Qué ventarrón de orgullo me entró cuando, en Yemen, el taxista nos dijo que bueno, que podíamos pagarle en dólares, pero que prefería los euros
Pero tampoco vivieron algo que los más veteranos sin duda sí recordamos. El euro lo cambió todo. Nada hizo tanto por la idea de Europa como aquellas monedas y aquellos billetes de colores con paisajes o edificios inventados. Ni la bandera, ni el himno de Beethoven, ni las leyes, ni el Parlamento de Estrasburgo, ni las presidencias rotatorias, ni nada. Los españoles (y muchos más) tuvimos conciencia de que pertenecíamos a Europa, y de que Europa era algo sólido y tangible, cuando tuvimos en el bolsillo aquellas monedas que, en la cara, unas veces traían a Juan Carlos, otras a Leopoldo de Bélgica, otras a Mozart (esas eran las austriacas) y otras unos patos que volaban (Finlandia), un dibujo de Leonardo da Vinci (Italia) un águila germánica o lo que fuese. Pero todas valían igual y con todas podías pagar en cualquier sitio, en cualquier país. Eso era prodigioso. Qué ventarrón de orgullo me entró cuando, en Yemen, el taxista nos dijo que bueno, que podíamos pagarle en dólares, pero que prefería los euros.
La moneda común, y los imperfectos mecanismos que la manejan, nos han salvado literalmente la vida, por lo menos la económica. Con la pobre y escuchimizada peseta a cuestas, las dos crisis económicas del siglo XXI (la que comenzaron los ladrones en 2008 y la de ahora mismo) nos habrían devuelto no sé si a la Edad Media, pero sin duda sí a los años 70 del siglo pasado, en términos de riqueza y de peso económico. La posibilidad de aumentar la deuda del país, y de saber que esa deuda ya no supone el mismo peligro que antaño porque está respaldada por una moneda sólida y compartida, era algo desconocido antes del euro. Había una definición muy sarcástica, pero muy atinada, de la vieja peseta: era algo que se devaluaba inmediatamente cada vez que el gobierno juraba que no se iba a devaluar.
La barbaridad del Brexit
Eso ya no sucede. Cada vez son más los países europeos que adoptan como propia la moneda común (Croacia está a punto de hacerlo y luego vendrán la mayoría de los antiguos “países del Este”) y aquellos que no lo han hecho, con la sola excepción de Dinamarca, están expuestos a todos los vientos; ahí está el Reino Unido, que en ningún caso habría cometido la barbaridad del Brexit si hubiese manejado el euro y que ahora siente cómo se le agrietan todas las paredes bajo el gobierno de un tarambana como Boris Johnson.

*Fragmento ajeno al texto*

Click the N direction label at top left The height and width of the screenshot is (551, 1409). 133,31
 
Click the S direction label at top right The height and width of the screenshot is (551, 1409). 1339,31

El señor Venancio se murió hace unos años, muy cabreado después de ver que la gente se iba a tomar cañas al bar de al lado: allí usaban las comas con menos desvergüenza. Yo conservo aquellos primeros euros austriacos de la nochevieja del Danubio azul y estoy seguro de que la chica del hotel habrá olvidado la angustia y la calculadora hace muchísimo tiempo. Porque el euro, con todos sus defectos y todas sus inutilidades, que las tiene, fue una buena idea.